Kebijakan luar negeri Indonesia juga mempertahankan persahabatan dengan pihak Barat, memperkenalkan pintu terbuka bagi investor asing, serta bantuan
pinjaman. Presiden Soeharto juga selalu menempatkan posisi Indonesia sebagai pemeran utama dalam pelaksanaan kebijakan luar negerinya tersebut,
seperti halnya pada masa pemerintahan Presiden Soekarno.
Beberapa sikap Indonesia dalam melaksanakan politik luar negerinya antara lain; menghentikan konfrontasi dengan Malaysia. Upaya mengakhiri
konfrontasi terhadap Malaysia dilakukan agar Indonesia mendapatkan kembali kepercayaan dari Barat dan membangun kembali ekonomi Indonesia melalui
investasi dan bantuan dari pihak asing. Tindakan ini juga dilakukan untuk menunjukkan pada dunia bahwa Indonesia meninggalkan kebijakan luar
negerinya yang agresif. Konfrontasi berakhir setelah Adam Malik yang pada saat itu menjabat sebagai Menteri Luar Negeri menandatangani Perjanjian
Bangkok pada tanggal 11 Agustus 1966 yang isinya mengakui Malaysia sebagai suatu negara.

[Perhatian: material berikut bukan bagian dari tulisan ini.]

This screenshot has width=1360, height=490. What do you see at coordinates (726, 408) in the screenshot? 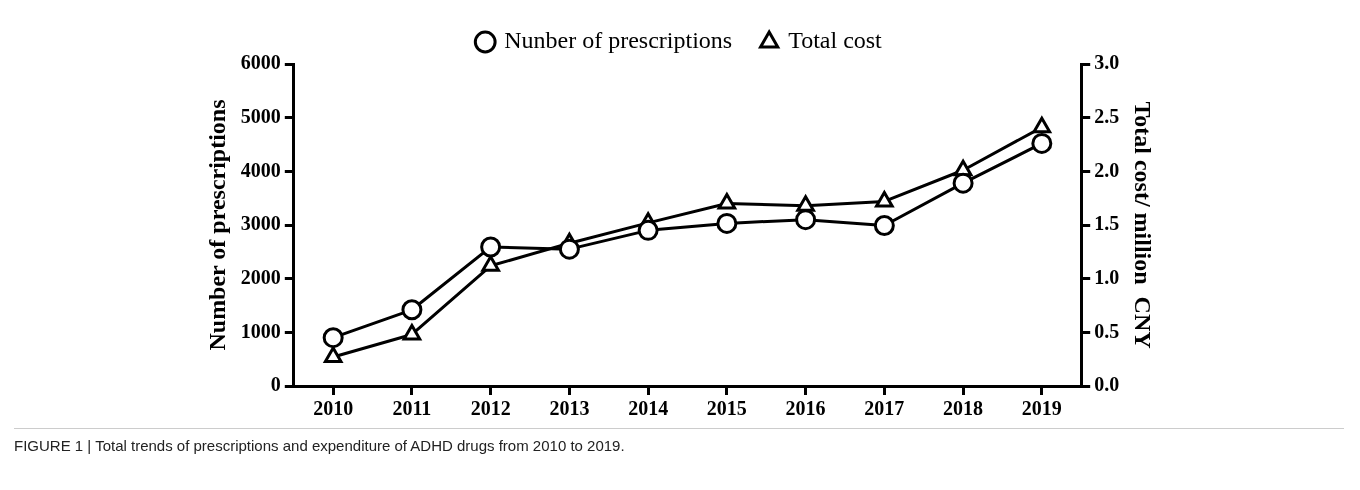
I see `x-tick-label: 2015` at bounding box center [726, 408].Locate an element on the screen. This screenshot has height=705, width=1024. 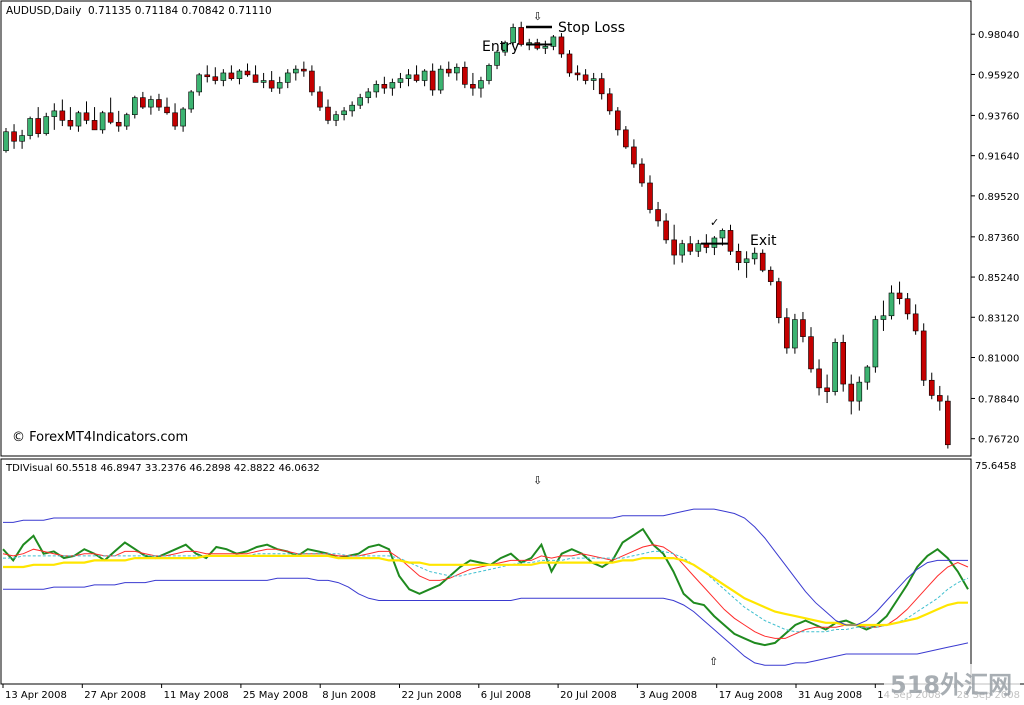
price-tick-label: 0.81000 is located at coordinates (998, 358).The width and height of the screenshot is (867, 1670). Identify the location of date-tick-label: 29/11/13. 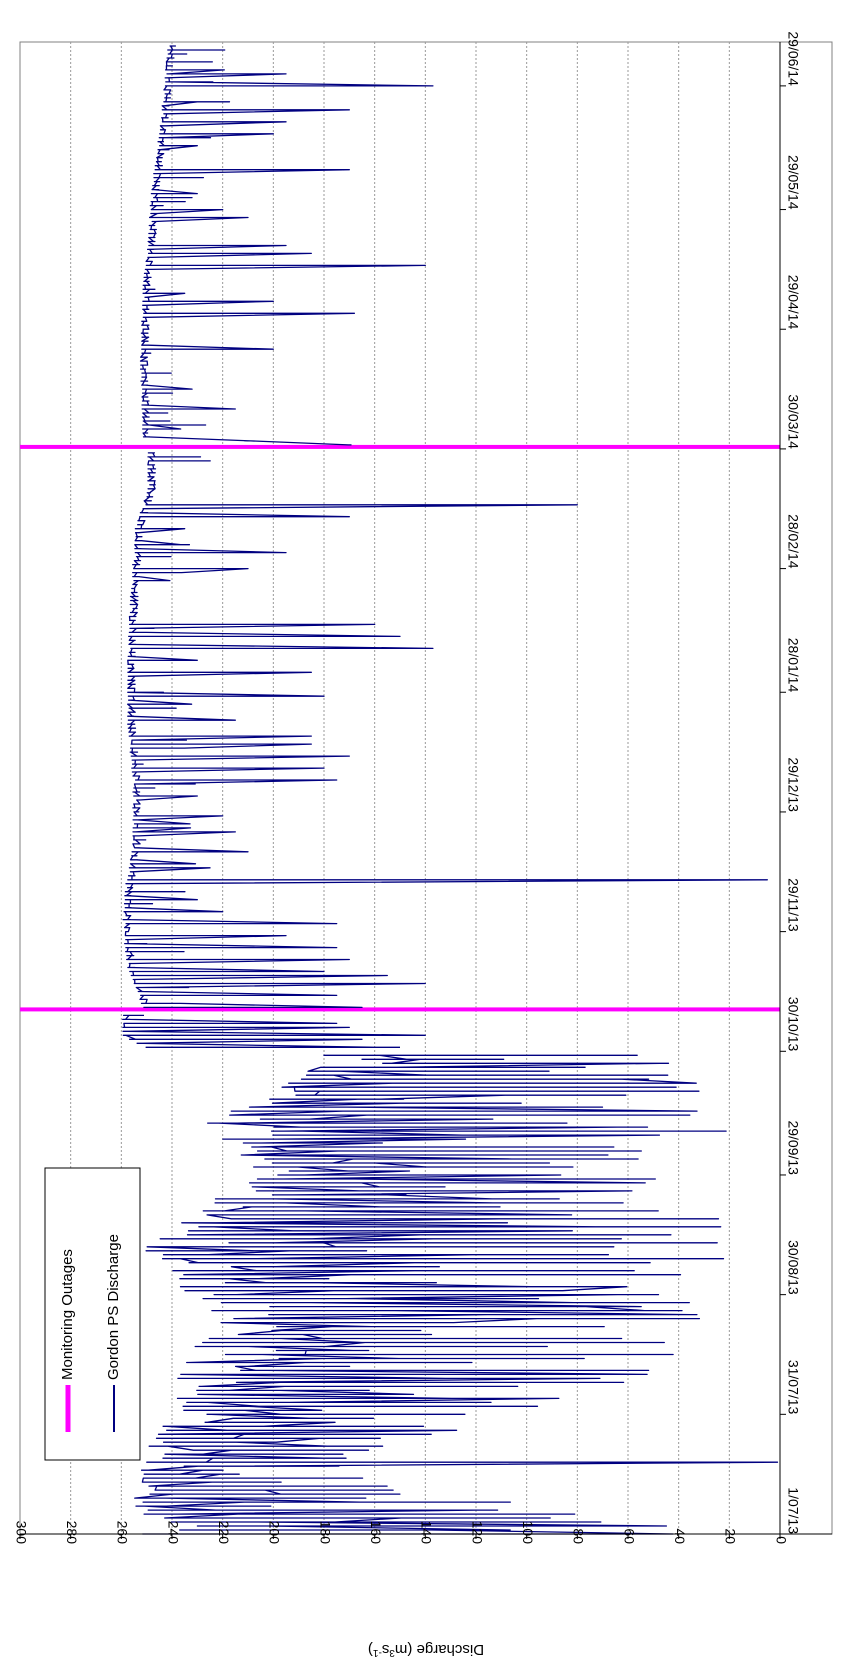
(793, 905).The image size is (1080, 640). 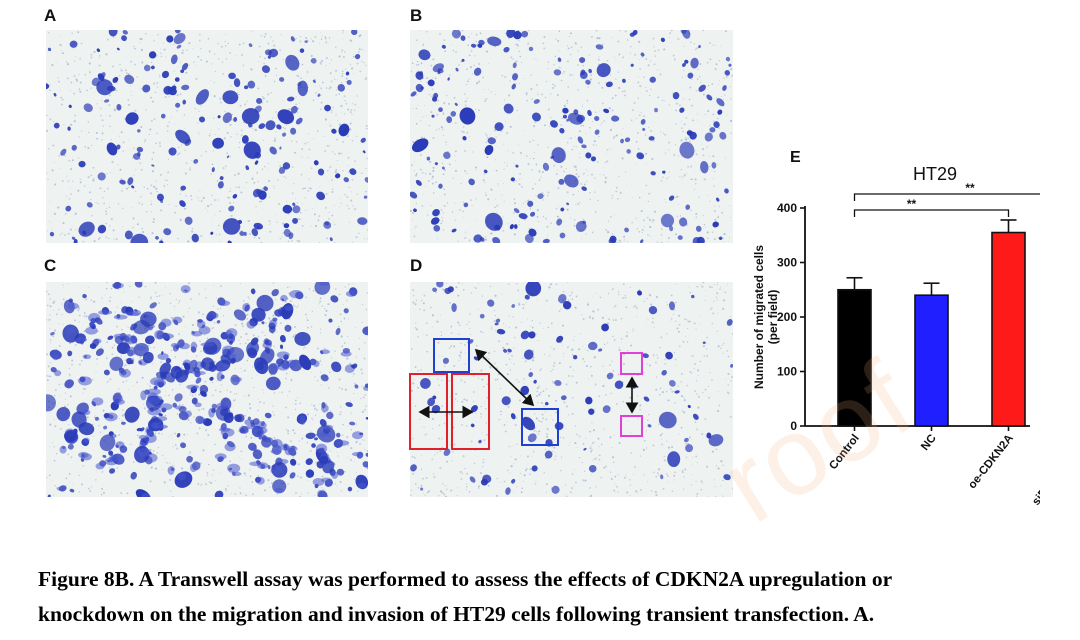 I want to click on x-tick-label-0: Control, so click(x=844, y=452).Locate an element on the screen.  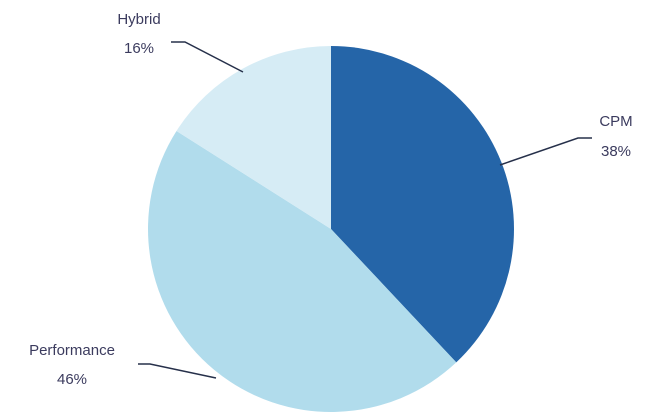
slice-value-performance: 46% is located at coordinates (72, 380).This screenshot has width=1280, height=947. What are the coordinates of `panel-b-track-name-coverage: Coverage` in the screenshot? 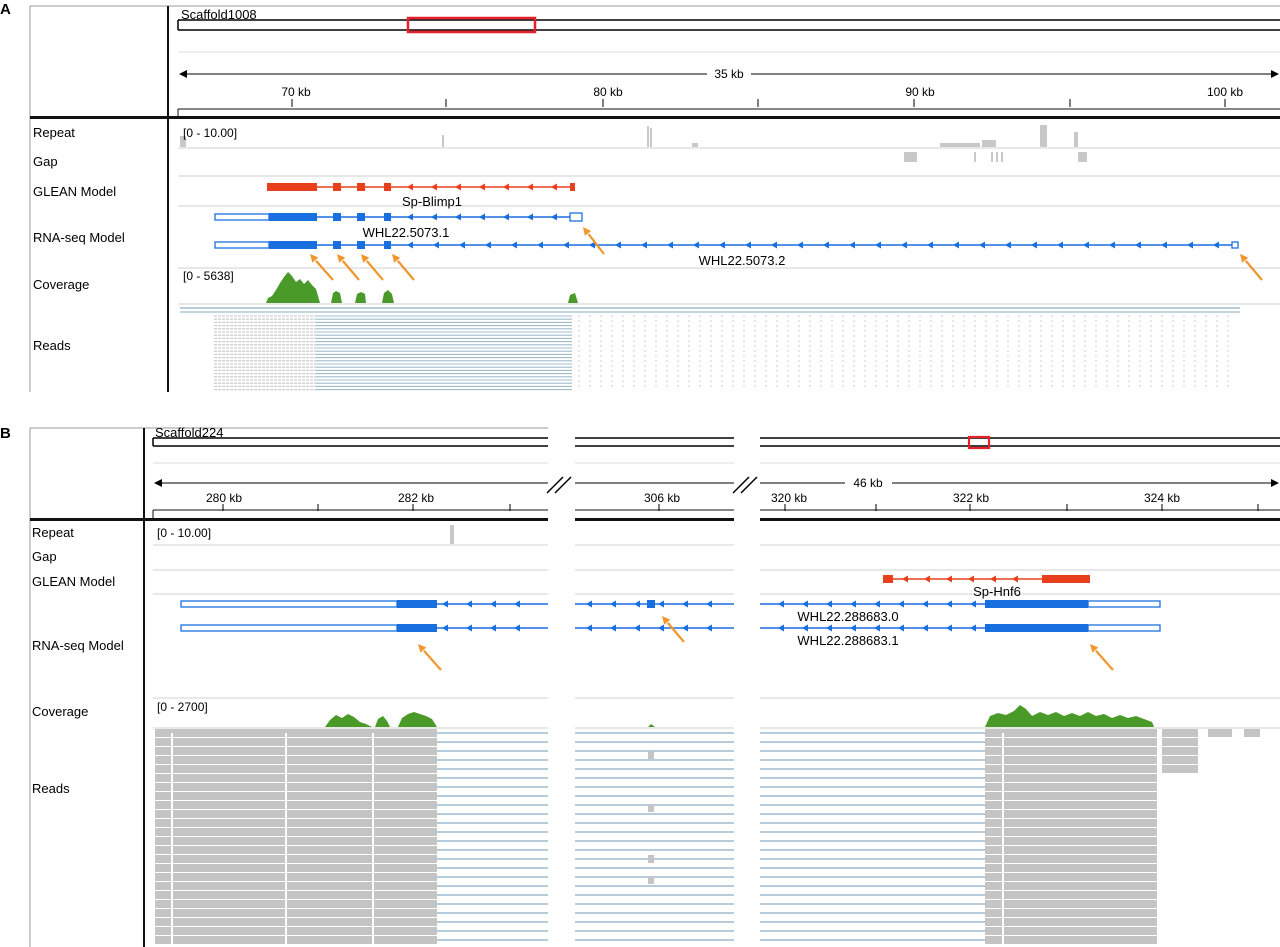 It's located at (60, 712). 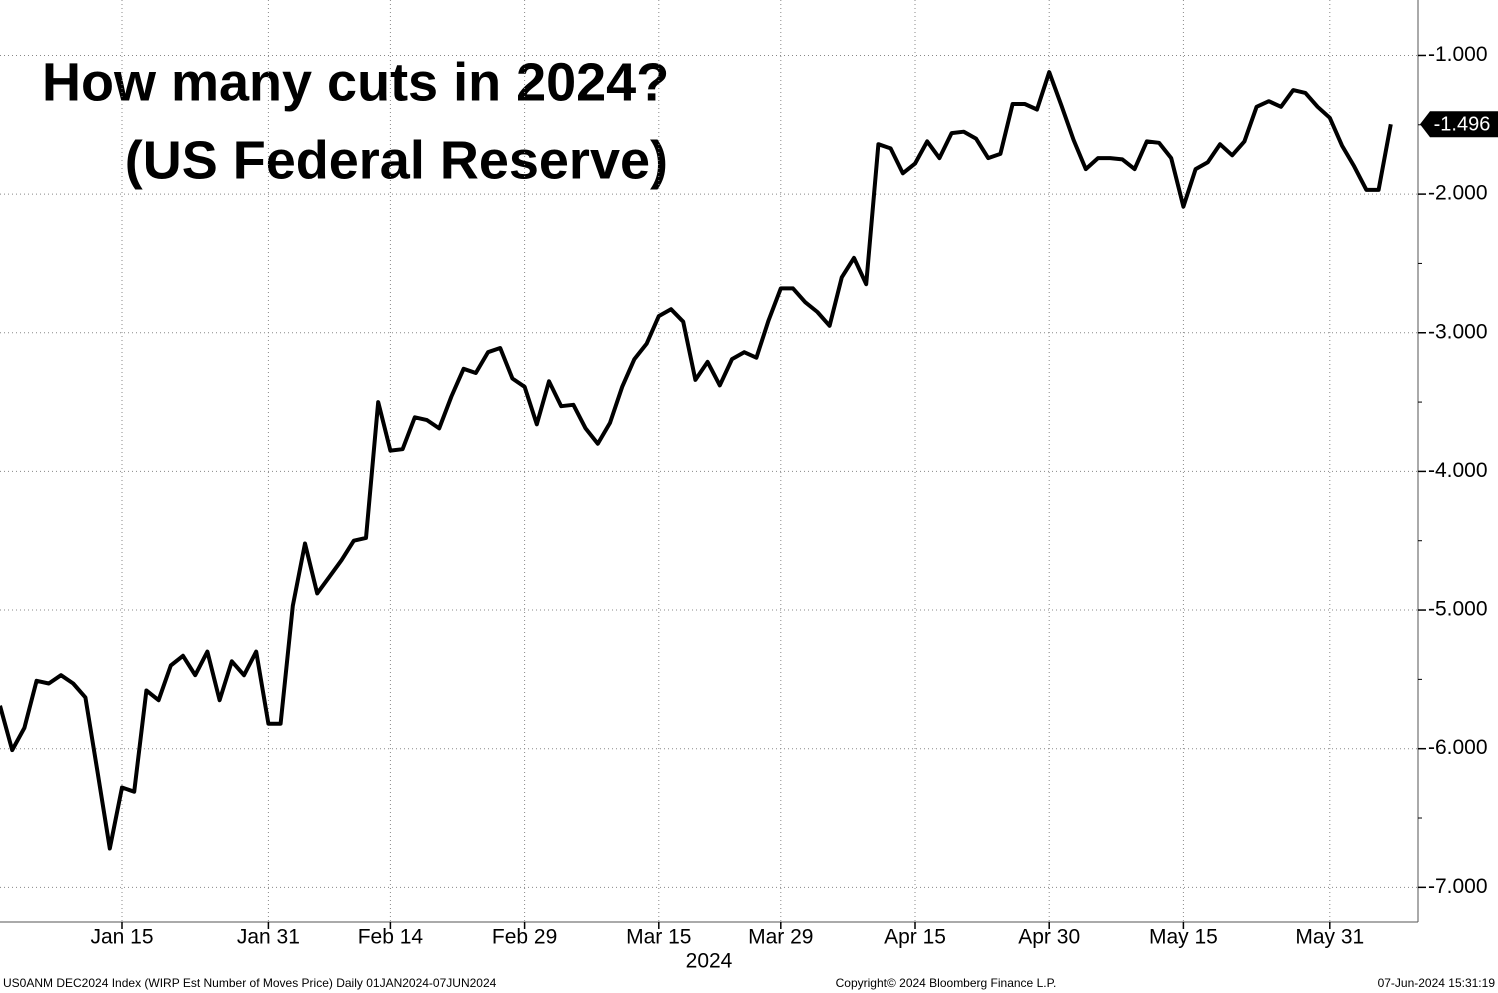 I want to click on y-tick-label: -4.000, so click(x=1458, y=470).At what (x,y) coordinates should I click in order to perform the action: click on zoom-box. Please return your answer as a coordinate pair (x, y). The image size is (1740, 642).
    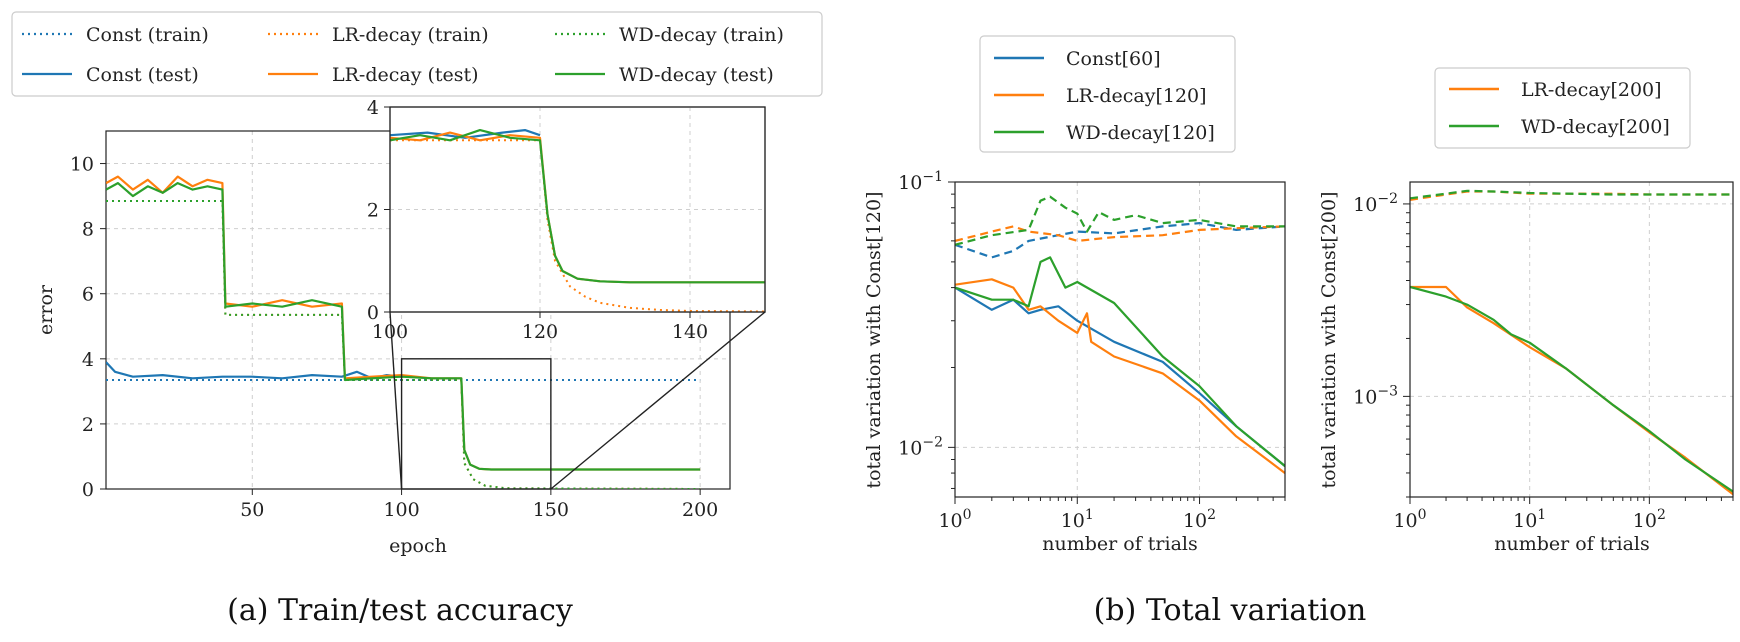
    Looking at the image, I should click on (476, 424).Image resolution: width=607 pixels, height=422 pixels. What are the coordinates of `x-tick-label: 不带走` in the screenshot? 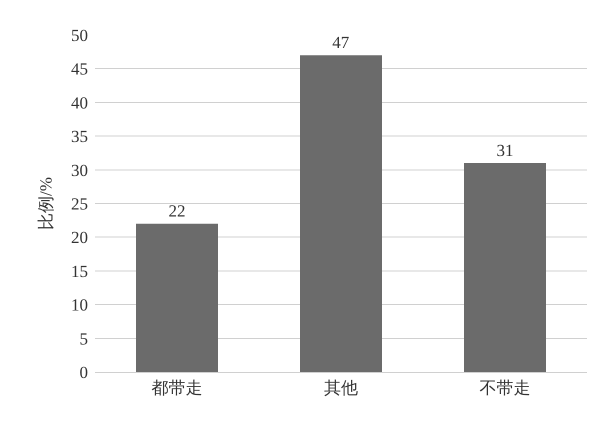 It's located at (505, 388).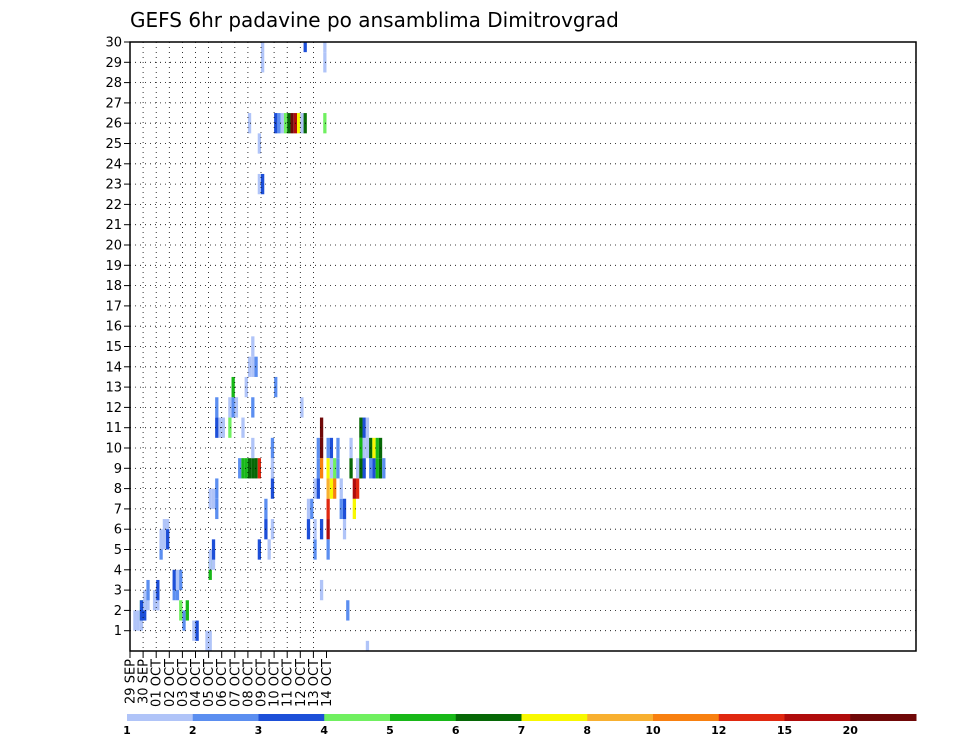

Selanjutnya Indonesia juga terlibat aktif membentuk organisasi ASEAN bersama dengan Singapura, Malaysia, Thailand dan Filipina. Dalam
pembentukan ASEAN Indonesia memainkan peranan utama dalam pembentukan organisasi ASEAN. ASEAN merupakan wadah bagi politik luar
negeri Indonesia. Kerja sama ASEAN dipandang sebagai bagian terpenting dari kebijakan luar negeri Indonesia. Ada kesamaan kepentingan nasional
antara negara-negara anggota ASEAN, yaitu pembangunan ekonomi dan sikap non komunis. Dengan demikian, stabilitas negara-negara anggota
ASEAN bagi kepentingan nasional Indonesia sendiri sangatlah penting. ASEAN dijadikan barometer utama pelaksanaan kerangka politik luar negeri
Indonesia. Berbagai kebutuhan masyarakat Indonesia coba difasilitasi dan dicarikan solusinya dalam forum regional ini. Pemerintahan Soeharto coba
membangun Indonesia sebagai salah satu negara Industri baru di kawasan Asia Tenggara, sehingga pernah disejajarkan dengan Korea Selatan, Taiwan,
dan Thailand sebagai macan-macan Asia baru. Di samping itu, politik luar negeri Indonesia dalam forum ASEAN, juga untuk membentuk citra positif
Indonesia sebagai salah satu negara yang paling demokratis dan sangat layak bagi investasi industri.